The neutronization burst allows DUNE and Hyper-Kamiokande to discriminate neutrino mass ordering at high significance in the next Galactic supernova.

A machine-rendered reading of the paper's core claim, the machinery that carries it, and where it could break.

This paper establishes that the sharp peak in electron neutrinos known as the neutronization burst during a core-collapse supernova provides a clean signature whose presence or absence directly indicates whether the neutrino mass ordering is normal or inverted. For a supernova at 10 kpc this signature yields at least 6 sigma sensitivity at DUNE and 4 sigma at Hyper-Kamiokande and stays largely independent of the details of the supernova simulation. The rise-time of the electron antineutrino flux in the accretion phase supplies extra discrimination power once cumulative and ratio observables at 20 ms and 100 ms are used to reduce effects from different progenitor masses, reaching roughly 5 sigma at Hyper-Kamiokande and 3 sigma at JUNO. A reader would care because the next Galactic supernova offers a realistic chance to settle the mass-ordering question with astrophysical neutrinos before or alongside results from long-baseline accelerator experiments.

Core claim

Using realistic core-collapse supernova simulations for multiple progenitor masses the neutronization burst remains largely independent of hydrodynamic simulation models and enables DUNE and HK to achieve greater than or equal to 6 sigma and 4 sigma sensitivity respectively for discriminating normal from inverted neutrino mass ordering. The rise-time observable after constructing cumulative and ratio-based measures at characteristic timescales of 20 ms and 100 ms to mitigate degeneracies provides about 5 sigma and 3 sigma discrimination in HK and JUNO. Combining both the burst and accretion phase information is crucial for a definitive determination of the mass ordering from the next Galacti

What carries the argument

The neutronization burst, a sharp electron-neutrino peak within the first 20-30 ms after core bounce whose appearance or disappearance depends on the mass ordering, together with the faster rise-time of heavy-lepton neutrinos that affects the oscillated electron-antineutrino signal during the accretion phase.

If this is right

  • DUNE reaches at least 6 sigma sensitivity to mass ordering using only the neutronization burst.
  • Hyper-Kamiokande reaches at least 4 sigma sensitivity using the same burst observable.
  • After mitigation of progenitor effects the rise-time observable yields about 5 sigma in Hyper-Kamiokande and 3 sigma in JUNO.
  • The neutronization burst signature remains robust across different progenitor masses and simulation models.
  • Combining burst and rise-time information from the three detectors enables a definitive mass-ordering determination.

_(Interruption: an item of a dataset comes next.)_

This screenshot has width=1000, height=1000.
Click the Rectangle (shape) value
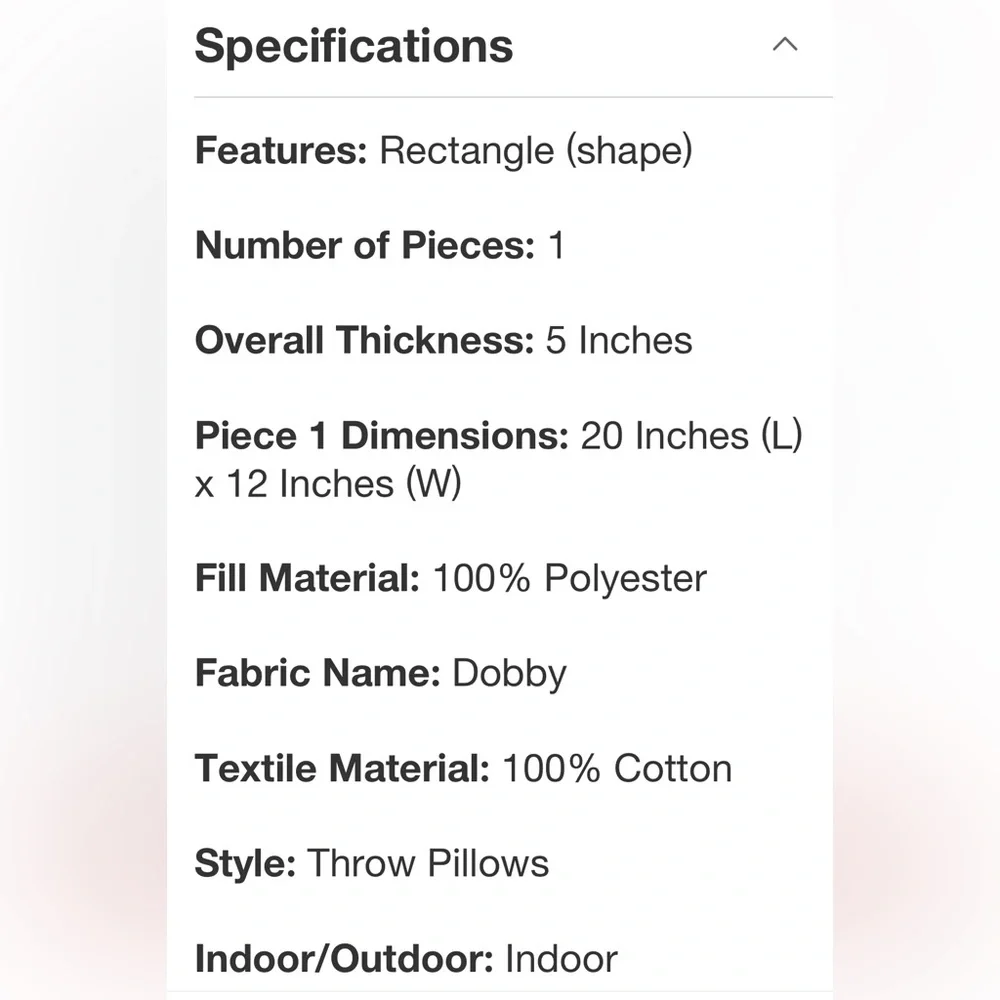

Where Pith is reading between the lines

These are editorial extensions of the paper, not claims the author makes directly.

  • If the claimed model independence of the burst holds, the same observable could be applied to supernovae at larger distances with only modest loss in significance.
  • Additional multi-dimensional supernova simulations could test whether the ratio observables at fixed times continue to suppress progenitor degeneracies.
  • The method offers a potential cross-check against mass-ordering results expected from reactor or accelerator neutrino experiments within the coming decade.

Load-bearing premise

That the neutronization burst stays independent of the details in the chosen supernova simulations and that the post-hoc cumulative and ratio observables at 20 ms and 100 ms remove enough progenitor-mass degeneracies for the rise-time to give reliable ordering discrimination.

What would settle it

Detection of a Galactic supernova in which the electron-neutrino burst is absent when normal ordering predicts it should appear or present when inverted ordering predicts absence, or in which the statistical separation between orderings from the rise-time observables falls well below the quoted sigma values.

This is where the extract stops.